## Problem to solve
Could you write out everything from the line containing "You are a computer-use" down to the line containing "pos(548,300)", item text included, adding -8 to each coordinate in the answers? Leave the pictures out.

## Task input
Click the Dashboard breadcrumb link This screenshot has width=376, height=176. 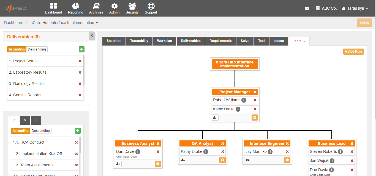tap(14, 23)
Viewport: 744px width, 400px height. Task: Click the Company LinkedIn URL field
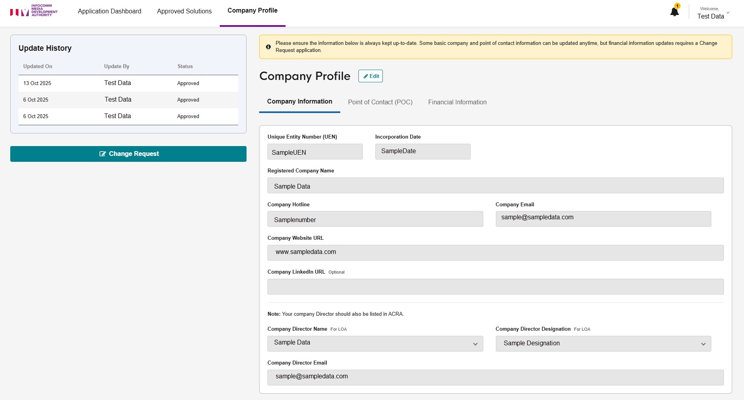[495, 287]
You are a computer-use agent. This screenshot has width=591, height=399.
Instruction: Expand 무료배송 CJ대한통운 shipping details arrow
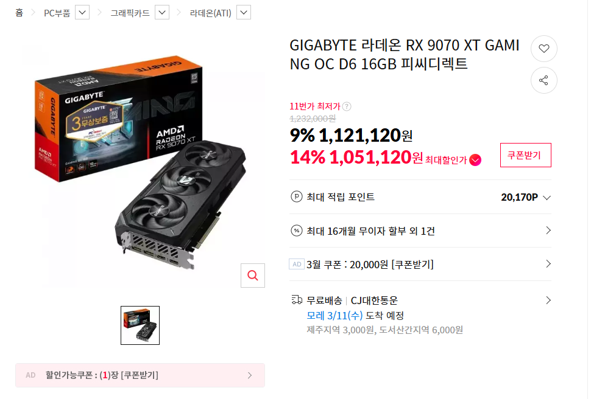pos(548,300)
--
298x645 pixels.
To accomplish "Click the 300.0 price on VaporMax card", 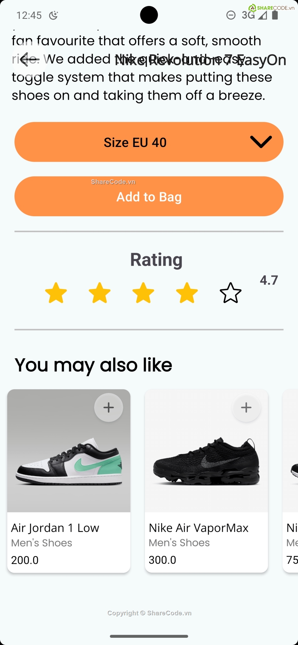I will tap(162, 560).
* * *
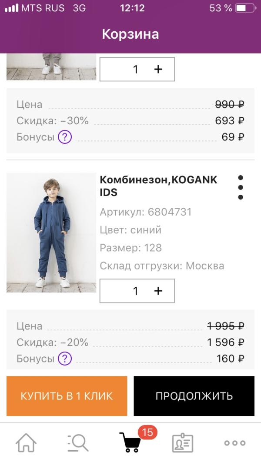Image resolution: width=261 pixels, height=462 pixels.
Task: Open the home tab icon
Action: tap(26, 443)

## Exercise output
You are a computer-use agent. This screenshot has width=591, height=399.
Instruction: Expand 무료배송 CJ대한통운 shipping details arrow
pos(540,292)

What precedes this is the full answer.